- Sansad Adarsh Gram under the constituency of Indian Prime Minister
- Jayapur Location in Varanasi, Uttar Pradesh, India Jayapur Jayapur (India)
- Coordinates: 25°12′59″N 82°49′24″E﻿ / ﻿25.2163225°N 82.8232959°E
- Country: India
- State: Uttar Pradesh
- District: Varanasi
- Assembly segment: Sevapuri
- Block: Aaraji Line
- Gram panchayat code: 74

Government
- • Body: Gram panchayat
- • Gram Pradhan: Raj Kumar Yadav
- • Ex-Gram Pradhan: Narayan Singh Patel

Population
- • Total: 4,200

Languages
- • Official: Hindi and Bhojpuri
- Time zone: UTC+5:30 (IST)
- PIN: 221305
- Telephone code: +91-0542
- Sex ratio: 1000/944♂/♀
- Avg. annual temperature: 26 °C (79 °F)
- Avg. summer temperature: 40 °C (104 °F)
- Avg. winter temperature: 18 °C (64 °F)

= Jayapur =

Jayapur is a village in Rajatalab tehsil, Varanasi district of Uttar Pradesh, India. It is about 28 km from the Varanasi cantt railway station and about 7 km from the Rajatalab railway station in the Sevapuri assembly segment and Aaraji Line Block. This place is situated at the border of the Varanasi District and Mirzapur District.

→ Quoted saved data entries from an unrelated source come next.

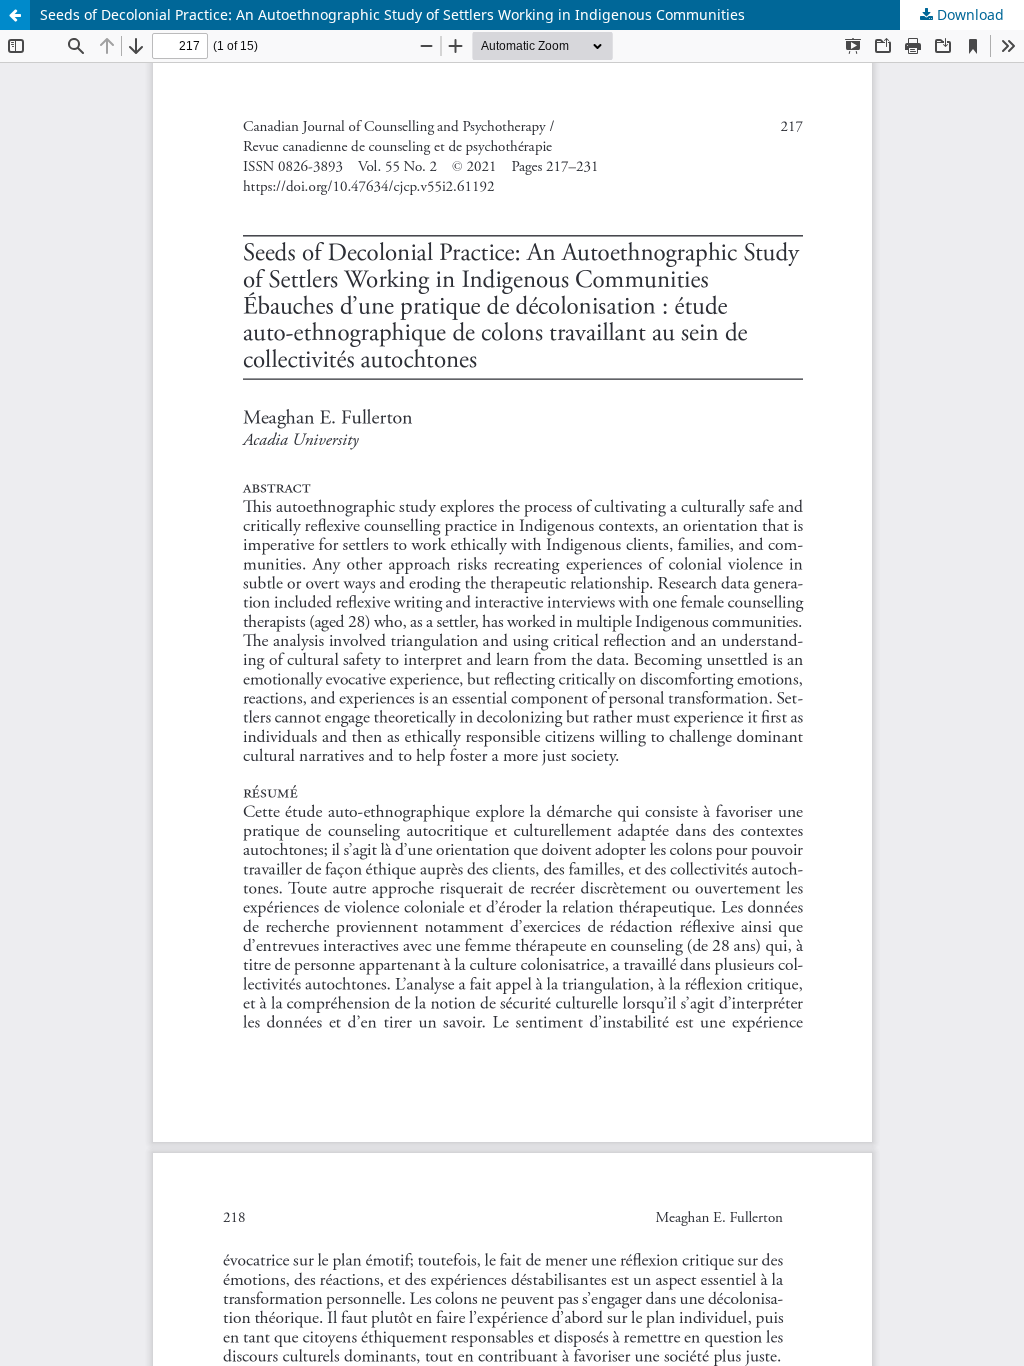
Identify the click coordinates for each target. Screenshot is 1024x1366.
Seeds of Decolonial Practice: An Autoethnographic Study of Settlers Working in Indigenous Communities (392, 14)
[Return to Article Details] (15, 15)
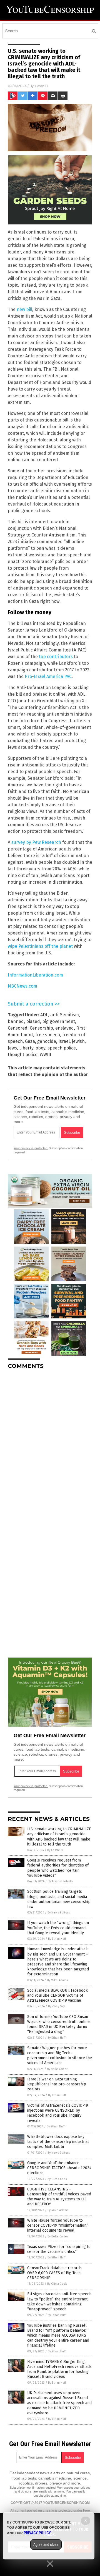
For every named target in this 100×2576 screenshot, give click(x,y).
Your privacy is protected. (31, 1148)
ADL (44, 1014)
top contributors (56, 656)
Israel (64, 1041)
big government (58, 1021)
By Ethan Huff (57, 1939)
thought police (23, 1054)
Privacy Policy (37, 2533)
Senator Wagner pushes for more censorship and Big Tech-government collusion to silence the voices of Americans (59, 2055)
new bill (24, 309)
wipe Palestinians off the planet (40, 946)
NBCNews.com (22, 986)
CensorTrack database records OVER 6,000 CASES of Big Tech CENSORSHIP (54, 2273)
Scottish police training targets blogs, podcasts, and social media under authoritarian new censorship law (59, 1899)
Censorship (41, 1028)
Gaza (30, 1041)
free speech (47, 1034)
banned (16, 1021)
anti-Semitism (64, 1014)
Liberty (26, 1048)
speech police (62, 1048)
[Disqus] (50, 1443)
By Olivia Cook (57, 2179)
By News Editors (59, 1912)
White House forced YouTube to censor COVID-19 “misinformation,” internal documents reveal (58, 2225)
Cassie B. (42, 86)
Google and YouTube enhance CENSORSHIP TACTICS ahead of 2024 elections (59, 2168)
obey (40, 1048)
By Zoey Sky (56, 2006)
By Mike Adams (57, 1980)
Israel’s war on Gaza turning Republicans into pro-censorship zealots (56, 2084)
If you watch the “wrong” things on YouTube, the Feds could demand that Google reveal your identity (58, 1927)
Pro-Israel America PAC (48, 676)
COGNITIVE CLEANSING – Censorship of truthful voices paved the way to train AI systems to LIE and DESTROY (59, 2197)
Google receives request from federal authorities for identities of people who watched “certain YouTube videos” (58, 1868)
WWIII (45, 1054)
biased (33, 1021)
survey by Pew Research (36, 842)
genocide (46, 1041)
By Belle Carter (57, 2069)
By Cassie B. (55, 1850)
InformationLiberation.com (35, 975)
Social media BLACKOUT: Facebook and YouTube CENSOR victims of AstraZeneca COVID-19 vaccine (57, 1995)
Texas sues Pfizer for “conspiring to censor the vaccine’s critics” (59, 2249)
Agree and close (46, 2544)
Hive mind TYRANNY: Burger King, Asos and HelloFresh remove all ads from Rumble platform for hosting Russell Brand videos (59, 2369)
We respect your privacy (74, 2487)
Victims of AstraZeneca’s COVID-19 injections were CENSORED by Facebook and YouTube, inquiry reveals (57, 2113)
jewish (78, 1041)
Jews (12, 1048)
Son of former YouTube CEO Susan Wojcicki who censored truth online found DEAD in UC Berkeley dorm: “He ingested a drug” (58, 2024)
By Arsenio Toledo (60, 1881)
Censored (18, 1028)
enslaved (64, 1028)
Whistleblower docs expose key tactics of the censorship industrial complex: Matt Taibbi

Jayapur is surrounded by Arajiline Tehsil towards the east and Shikhar Tehsil towards the south.

The nearby villages to Jayapur are Chandapur (1 km), Panchai (1 km), Jakhini (3 km), Singhai (1 km), Narsara (2 km), Marui (2 km), Gotva (1 km), and Jamua (5 km).

The village comes under the constituency of Indian Prime Minister Narendra Modi, who adopted the village on 7 November 2014 under the Sansad Adarsh Gram Yojana ("MP's model village scheme"). The village was already adopted by the Rashtriya SwayamSevak Sangh (RSS) under its ideal village scheme in 2002.

==History==
According to the ancestors of this village, Jayapur is nearly 400 years old. According to BHU's political science department's HoD, Prof KK Mishra, in the 17th century, when the Mughal emperor Aurangzeb was said to be on a temple-demolition spree, his soldiers caught attention of an old temple of Lord Hanuman in the village.

==Population==
The total population of this village is around 4200 and there are a total of 401 houses.

==Demographics==
The literacy rate of this village is 76.36 per cent (among men, 89.12 per cent; among women, 61.27 per cent).

==Divisions==
There are four villages in Jayapaur panchayat: Jayapur, Manikpur, Musepur and Jayapur (donwar k pura).

==Languages==
Hindi and Bhojpuri are spoken in Jayapur village and written in Devanagari scripts.